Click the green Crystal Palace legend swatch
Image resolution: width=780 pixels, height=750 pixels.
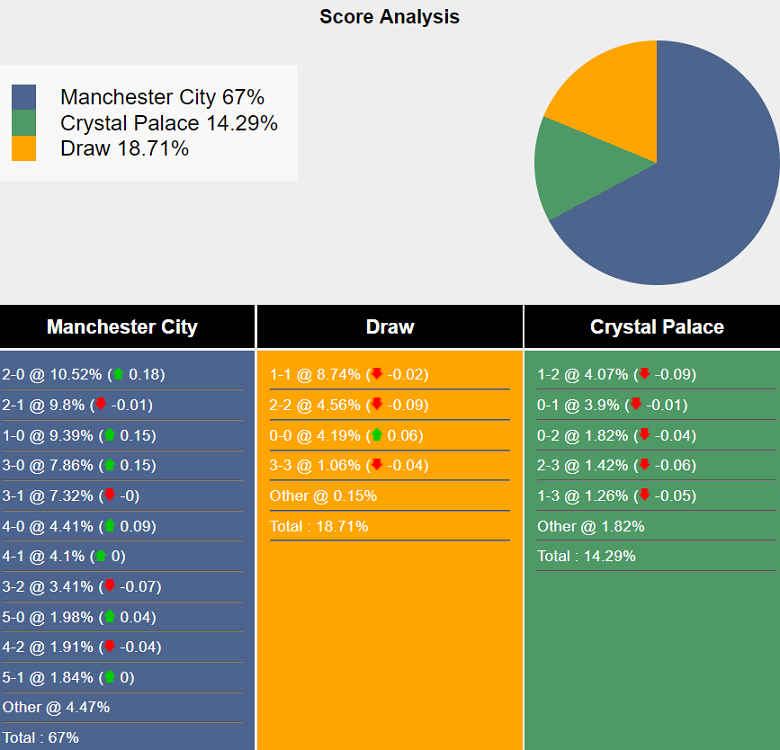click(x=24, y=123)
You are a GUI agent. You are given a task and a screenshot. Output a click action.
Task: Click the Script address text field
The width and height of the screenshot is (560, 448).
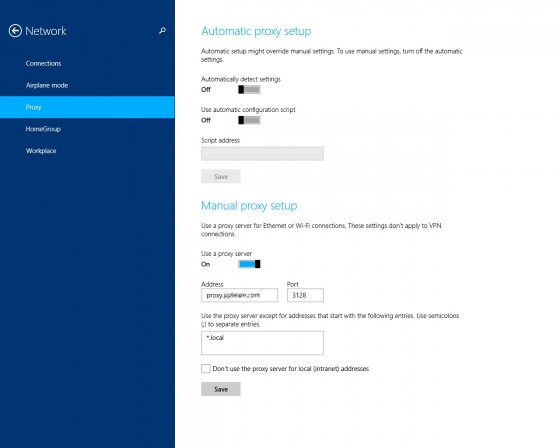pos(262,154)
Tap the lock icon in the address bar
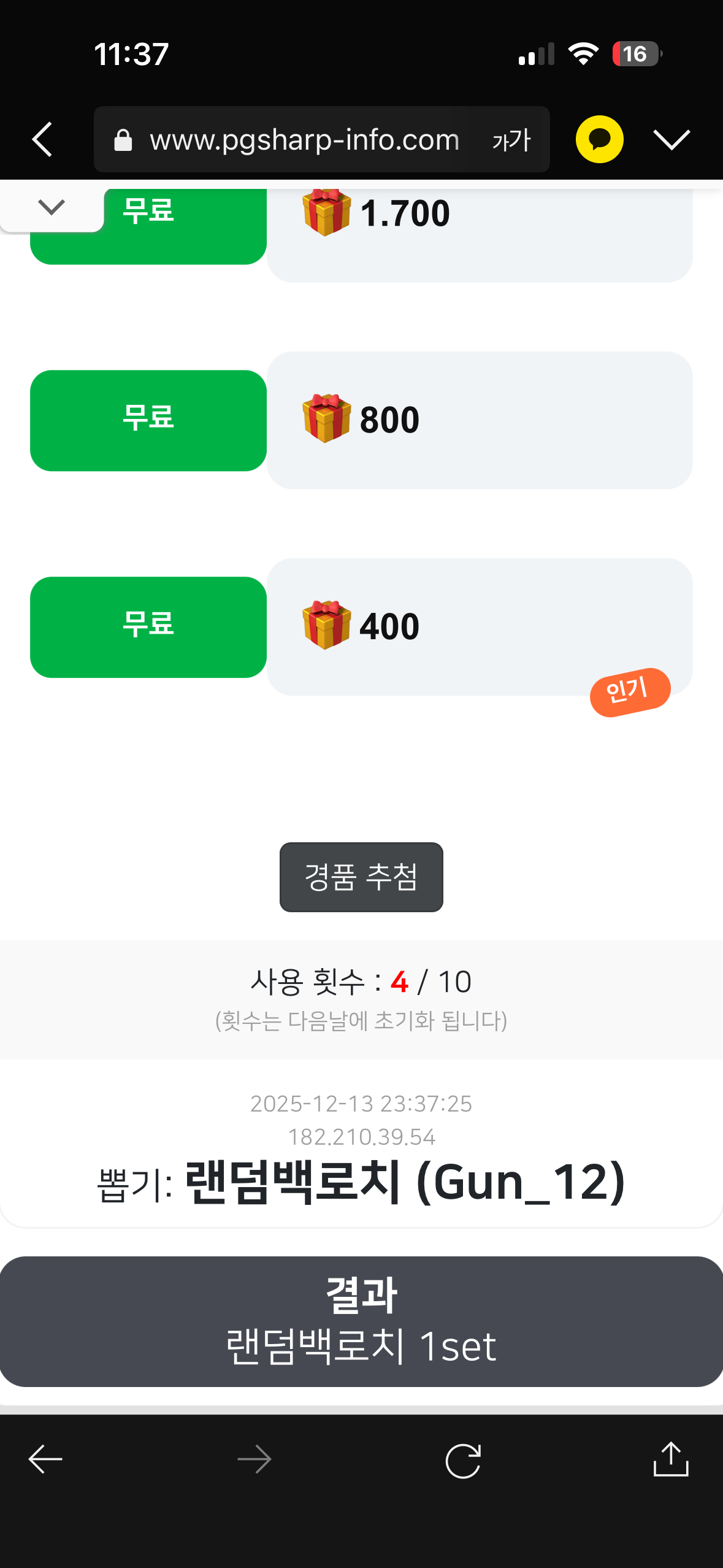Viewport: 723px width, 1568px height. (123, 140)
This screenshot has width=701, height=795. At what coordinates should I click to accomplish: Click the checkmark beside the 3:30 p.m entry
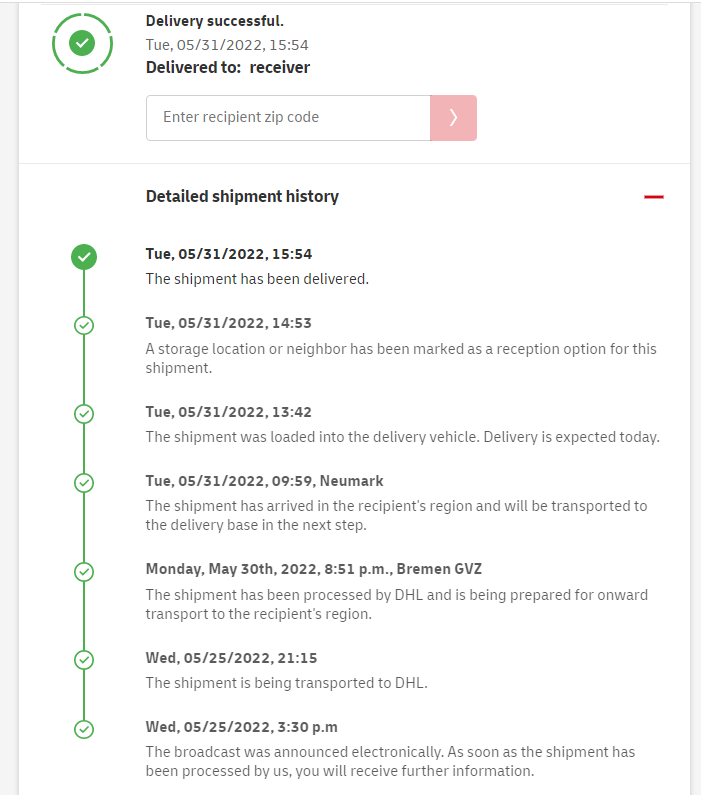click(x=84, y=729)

--------------------------------

After locating the line with "Tap the lock icon in the address bar" in the listing above, transcribe it and every line after it to the last, exactly, with no pictures.

Tap the lock icon in the address bar
Viewport: 723px width, 1568px height. (123, 140)
This screenshot has width=701, height=795. At what coordinates should I click to accomplish: Click the checkmark beside the 3:30 p.m entry
click(x=84, y=729)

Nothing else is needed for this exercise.